Yargıtay Kararı 15. Ceza Dairesi 2011/66353 E. 2013/9856 K. 28.05.2013 T.

YARGITAY KARARI
DAİRE : 15. Ceza Dairesi
ESAS NO : 2011/66353
KARAR NO : 2013/9856
KARAR TARİHİ : 28.05.2013

MAHKEMESİ :Ağır Ceza Mahkemesi
SUÇ : Dolandırıcılık
HÜKÜM : Davanın reddi

Dosya incelenerek gereği düşünüldü;
Sanık müdafinin duruşmalı inceleme isteminin, yasal şartları oluşmadığından 5320 sayılı Yasanın 8/1.maddesi gereğince uygulanması gereken 1412 sayılı CMUK’nun 318. maddesi uyarınca reddine karar verilerek yapılan incelemede;
5237 sayılı TCK.nun 11. maddesi uyarınca, bir Türk vatandaşı TCK.nun 13. maddesinde yazılı suçlar dışında, Türk kanunlarına göre aşağı sınırı bir yıldan az olmayan hapis cezasını gerektiren bir suçu yabancı ülkede işlediği ve kendisi Türkiye’de bulunduğu takdirde, bu suçtan dolayı yabancı ülkede hüküm verilmemiş olması ve Türkiye’de kovuşturulabilirliğin bulunması koşulu ile Türk kanunlarına göre cezalandırılabilir. Belirtilen koşullar kovuşturma şartı niteliğindedir. Bunun için failin Türk olması, Türkiye’de bulunması ve bu eylem nedeniyle yabancı ülkede hüküm verilmemiş olması gerekir.

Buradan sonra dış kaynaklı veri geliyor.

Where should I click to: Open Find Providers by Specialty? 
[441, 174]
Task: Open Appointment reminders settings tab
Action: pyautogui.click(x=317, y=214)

Yurtdışında işlediği suçtan dolayı Türk vatandaşı hakkında yabancı ülkede mahkûmiyet veya beraat kararı verilmiş ve kesinleşmiş olması halinde artık Türkiye’de yeniden yargılama yapılamayacaktır,
Açıklamalar ışığında; iddianame kapsamına göre; sanığın, katılan … şirketi yetkilileri üzerinde güven sağlayarak Rusya’da kurulan “…” adlı şirkete, katılan şirketi ortak ettiği, bir süre sonra da kendi hisselerini Age şirketine Rusya’da devretmeyi teklif ederek Age şirketi tarafından kendisine duyulan güvenden de faydalanarak şirketçe vekaletname ile devir işlemlerini gerçekleştirmesi için gönderilen …’e Rusça belgeler imzalatarak katılan … firmasının “…” şirketinde ki %60 hissesini haksız yere devraldığı, devir işleminin yurtdışında düzenlenip, menfaatin temin edilerek neticenin gerçekleştiği cihetle, yüklenen suçun yurt dışında işlendiği, aynı eylem nedeniyle sanık hakkında yabancı ülkede kesinleşmiş bir hüküm verilip verilmediği Rusya adli mercileri nezdinde araştırılıp sonucuna göre

sanığın hukuki durumunun takdir ve tayini yerine, olumsuz kovuşturma şartının açıklığa kavuşturulması gerektiği gözetilmeden yazılı şekilde hüküm kurulması,
Bozmayı gerektirmiş, sanık müdafi ve katılan vekilinin temyiz itirazları bu itibarla yerinde görülmüş olduğundan, sair yönleri incelenmeyen hükmün bu sebepten dolayı 5320 Sayılı Yasanın 8/1. maddesi gereğince uygulanması gereken 1412 Sayılı CMUK’un 321.maddesi uyarınca BOZULMASINA, 28.05.2013 gününde oybirliğiyle karar verildi.